During host validation, you may encounter the following warning message:
{WARN} Cloudera Data Science Workbench recommends that all users have a max-user-processes limit of at least 65536.

This message appears if the user process limit is under 65536. You can increase the user process limit by adding the following line to the /etc/security/limits.conf file:
ulimit -u 65536
Set this configuration on every Cloudera Data Science Workbench host. You can also edit /etc/security/limits.conf to configure the user process limit.

Open Files Limit

During host validation, you may encounter the following warning message:
{WARN} Cloudera Data Science Workbench recommends that all users have a max-open-files limit set to 1048576.

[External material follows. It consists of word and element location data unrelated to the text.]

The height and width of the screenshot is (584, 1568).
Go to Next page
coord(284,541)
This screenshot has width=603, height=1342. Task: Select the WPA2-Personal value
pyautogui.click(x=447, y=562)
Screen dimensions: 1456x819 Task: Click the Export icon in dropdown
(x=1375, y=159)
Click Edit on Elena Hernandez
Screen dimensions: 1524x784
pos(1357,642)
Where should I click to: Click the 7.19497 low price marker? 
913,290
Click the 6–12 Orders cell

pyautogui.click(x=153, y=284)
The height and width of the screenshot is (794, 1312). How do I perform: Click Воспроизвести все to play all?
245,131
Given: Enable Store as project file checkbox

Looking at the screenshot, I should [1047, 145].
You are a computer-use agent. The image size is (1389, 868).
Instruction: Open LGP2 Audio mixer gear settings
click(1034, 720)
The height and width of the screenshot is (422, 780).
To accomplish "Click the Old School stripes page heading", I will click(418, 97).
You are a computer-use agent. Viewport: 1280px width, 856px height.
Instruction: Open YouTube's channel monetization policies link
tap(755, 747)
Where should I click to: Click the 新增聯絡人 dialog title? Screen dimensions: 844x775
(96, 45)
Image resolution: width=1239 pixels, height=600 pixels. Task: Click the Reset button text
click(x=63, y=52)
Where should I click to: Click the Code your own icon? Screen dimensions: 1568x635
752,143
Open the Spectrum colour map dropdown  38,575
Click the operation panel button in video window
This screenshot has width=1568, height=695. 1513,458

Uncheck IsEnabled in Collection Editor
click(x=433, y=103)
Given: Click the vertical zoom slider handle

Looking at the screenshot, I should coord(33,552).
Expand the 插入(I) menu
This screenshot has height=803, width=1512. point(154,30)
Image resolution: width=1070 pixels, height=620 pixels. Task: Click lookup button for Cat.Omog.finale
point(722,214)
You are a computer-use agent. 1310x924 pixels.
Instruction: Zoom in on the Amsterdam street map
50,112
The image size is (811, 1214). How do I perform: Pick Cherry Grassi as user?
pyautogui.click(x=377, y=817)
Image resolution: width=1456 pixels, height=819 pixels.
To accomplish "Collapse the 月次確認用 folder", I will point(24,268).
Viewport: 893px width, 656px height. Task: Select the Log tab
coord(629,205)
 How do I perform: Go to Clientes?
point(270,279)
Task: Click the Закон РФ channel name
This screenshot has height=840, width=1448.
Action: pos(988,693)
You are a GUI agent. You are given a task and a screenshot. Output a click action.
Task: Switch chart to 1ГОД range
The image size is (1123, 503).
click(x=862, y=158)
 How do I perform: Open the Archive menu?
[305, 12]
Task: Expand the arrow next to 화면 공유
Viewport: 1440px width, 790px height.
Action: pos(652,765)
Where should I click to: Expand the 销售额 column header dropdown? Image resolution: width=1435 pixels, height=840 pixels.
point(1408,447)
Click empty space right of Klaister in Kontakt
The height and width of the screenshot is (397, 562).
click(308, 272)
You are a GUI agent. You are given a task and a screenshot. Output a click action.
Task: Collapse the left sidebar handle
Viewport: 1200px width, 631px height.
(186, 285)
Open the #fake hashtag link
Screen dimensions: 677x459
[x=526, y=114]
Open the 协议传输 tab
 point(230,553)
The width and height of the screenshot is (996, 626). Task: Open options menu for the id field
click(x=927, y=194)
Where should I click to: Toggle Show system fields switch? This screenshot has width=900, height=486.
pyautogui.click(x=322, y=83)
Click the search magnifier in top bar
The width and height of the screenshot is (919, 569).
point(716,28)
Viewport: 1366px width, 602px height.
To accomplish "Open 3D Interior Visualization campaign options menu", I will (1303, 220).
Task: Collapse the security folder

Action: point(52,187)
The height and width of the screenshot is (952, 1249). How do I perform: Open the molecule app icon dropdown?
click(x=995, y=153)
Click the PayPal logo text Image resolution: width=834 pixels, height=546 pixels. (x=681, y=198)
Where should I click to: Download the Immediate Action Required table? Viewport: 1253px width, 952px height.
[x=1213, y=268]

This message appears if the open files limit is under 1048576. Note that on HDP clusters, the open file limit recommendation is 10000 at a minimum. Cloudera recommends a higher limit for clusters with Cloudera Data Science Workbench.

You can configure the file limit with the following command:
ulimit -n 1048576
Set this configuration on every Cloudera Data Science Workbench host. You can also edit /etc/security/limits.conf to configure the open files limit.

Disable SE Linux

During installation, you may encounter the following message:

Please disable SELinux by setting SELINUX=disabled|permissive in /etc/selinux/config, then reboot or using setenforce 0 command"

SELinux enforces additional control policies for what a user, process, or daemon can do. If SELinux is enabled or not in permissive mode, Cloudera Data Science Workbench may not have the proper permissions to run.

To resolve this issue, you must change the SELinux mode on every host by doing one of the following:

  • Edit the configuration file for SELinux and set it to disabled or permissive. Note that if you set SELinux to permissive mode, events such as access denials will be logged, but the denial will not be enforced. You can find the SELinux configuration file in the following location: /etc/selinux/config.

  • Run the following command: setenforce 0. This command disables SELinux completely.

DNS is not configured properly

During installation, you might encounter the messages such as:

DNS doesn't resolve <CDSW_domain> to <CDSW_Master_IP_address>; DNS is not configured properly

or

DNS doesn't resolve <CDSW_Master_IP_address> to <CDSW_domain>; DNS is not configured properly"

This indicates that the CDSW domain name configured does not resolve to the IP address of the Master host. You must enable DNS forward and reverse lookup for the CDSW domain and IP address to proceed.